_WHAT TO DO_. Report back each line of the data that contains the word "width".

#### PROVIDED RECORDS ####

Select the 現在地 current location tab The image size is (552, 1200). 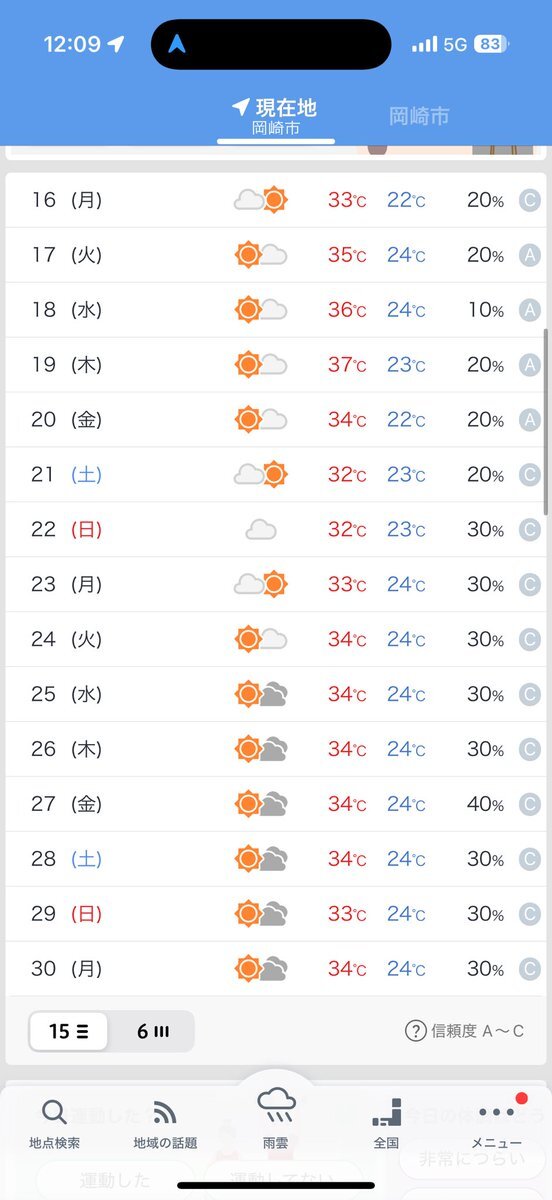(275, 116)
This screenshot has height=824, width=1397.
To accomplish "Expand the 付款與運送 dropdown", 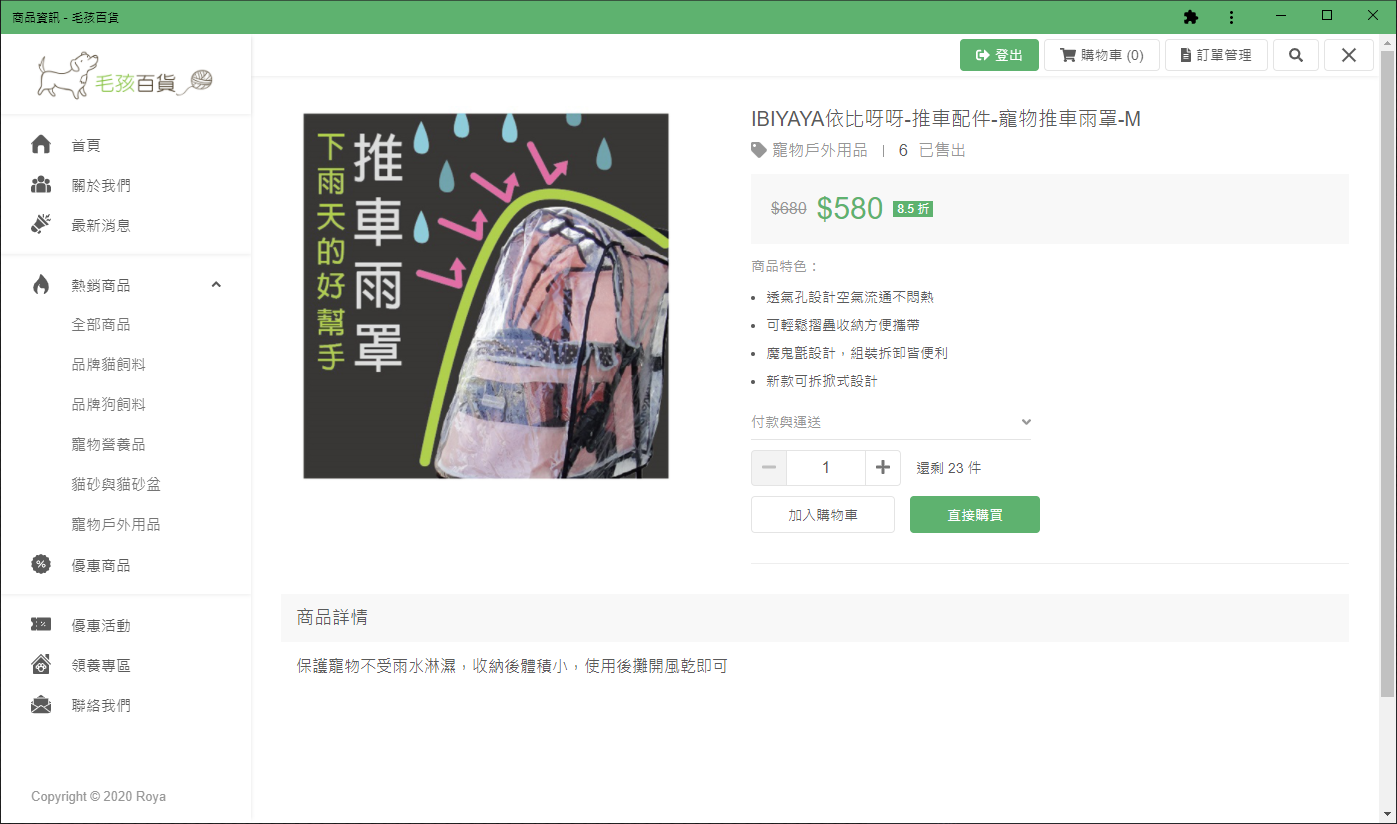I will tap(891, 423).
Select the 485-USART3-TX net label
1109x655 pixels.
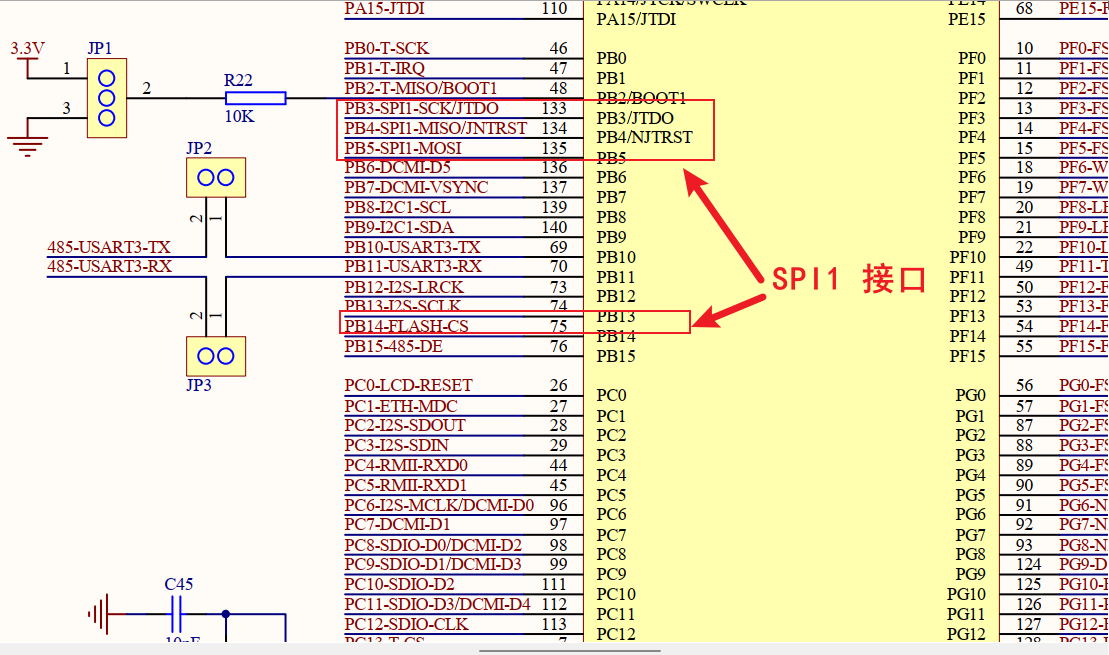pos(109,247)
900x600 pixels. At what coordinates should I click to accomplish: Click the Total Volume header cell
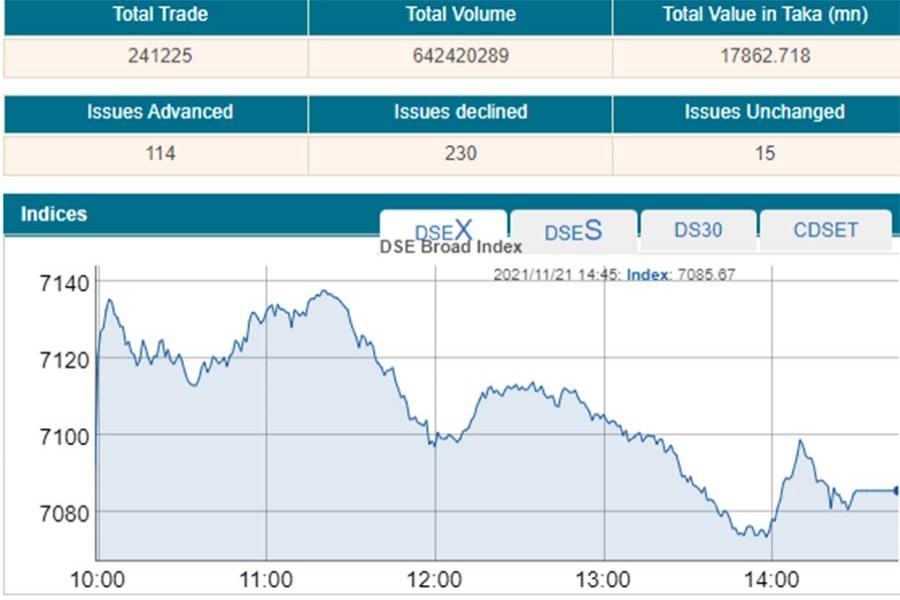tap(460, 15)
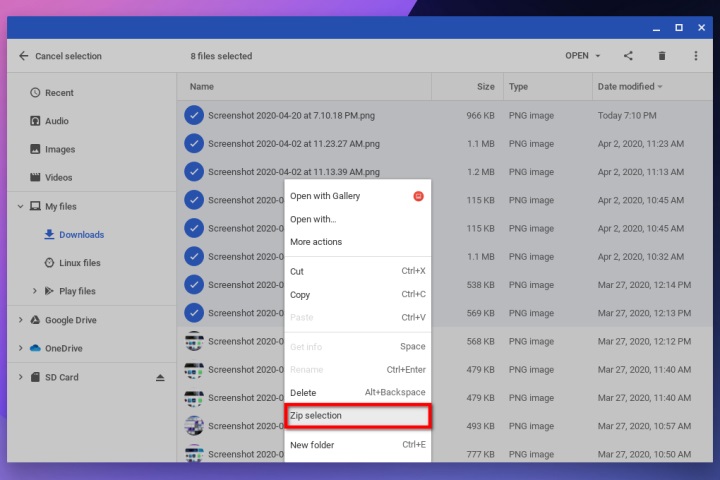
Task: Collapse the My files tree
Action: click(x=20, y=206)
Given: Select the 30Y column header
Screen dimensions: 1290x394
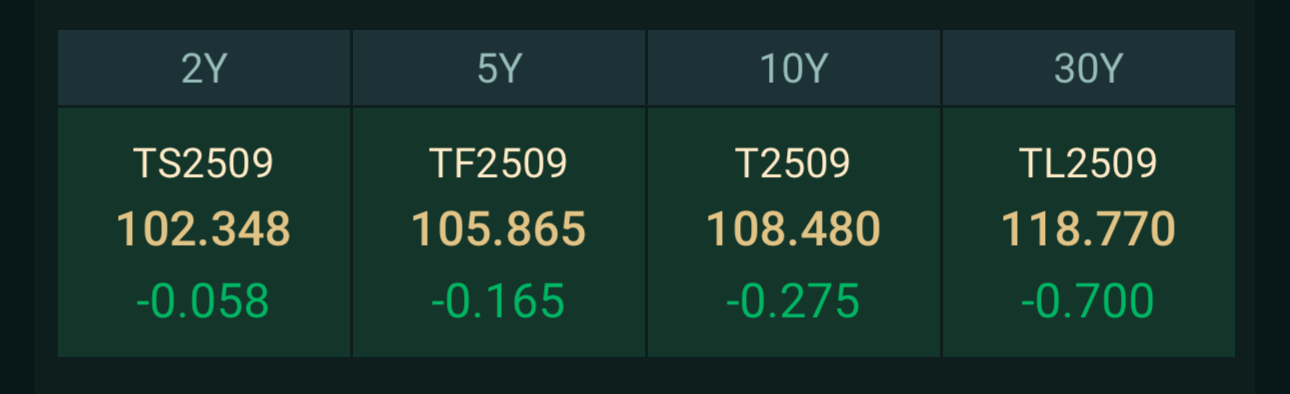Looking at the screenshot, I should point(1089,68).
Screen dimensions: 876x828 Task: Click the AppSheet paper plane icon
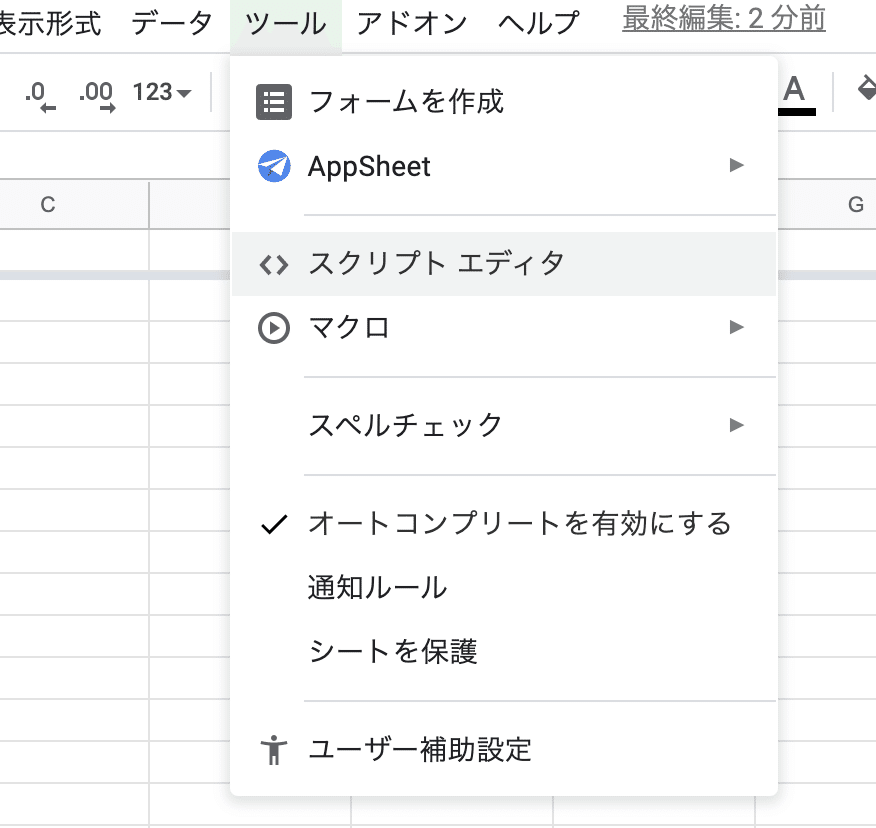pyautogui.click(x=274, y=166)
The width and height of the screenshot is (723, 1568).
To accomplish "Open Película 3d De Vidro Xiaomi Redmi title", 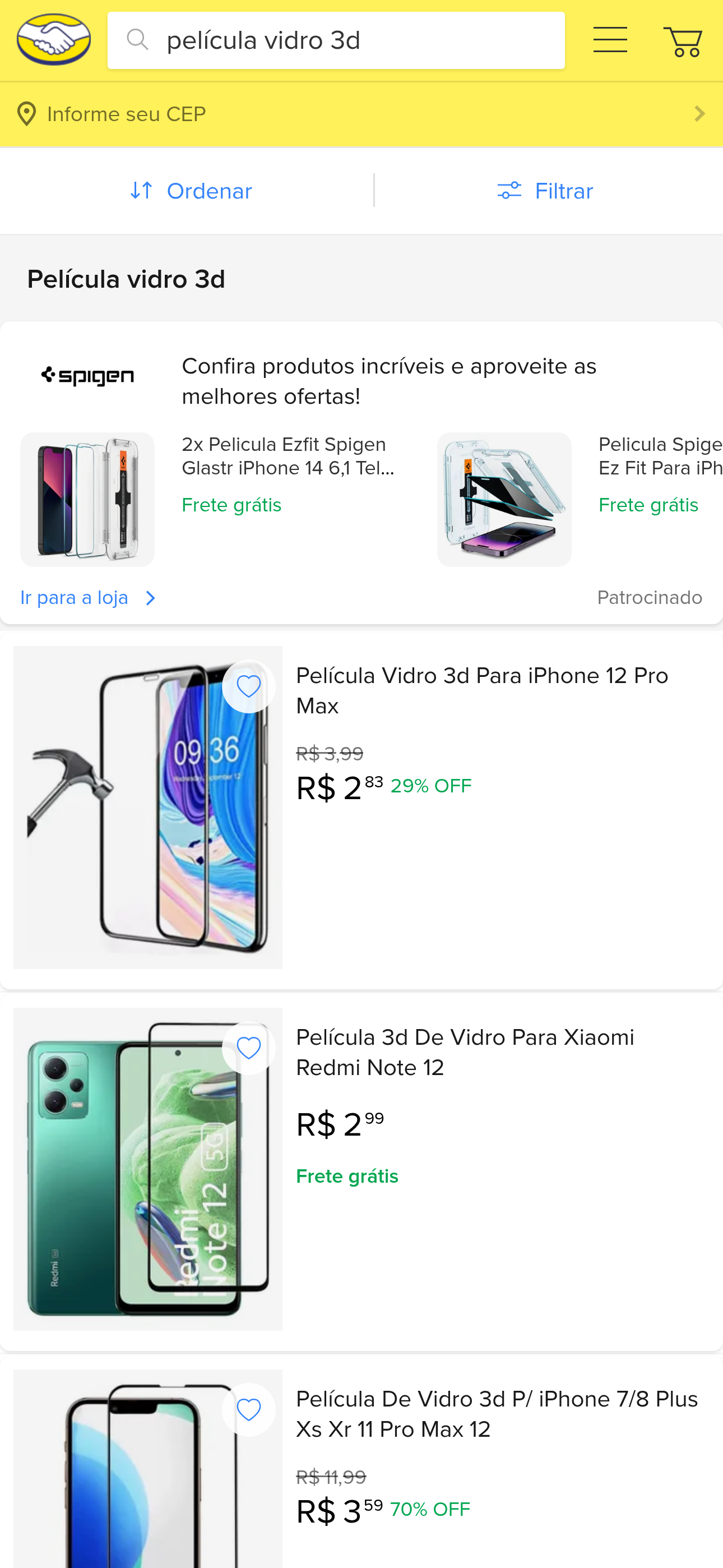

####

_ANSWER TO THIS EXERCISE_.
This screenshot has height=824, width=1397.
The width and height of the screenshot is (723, 1568).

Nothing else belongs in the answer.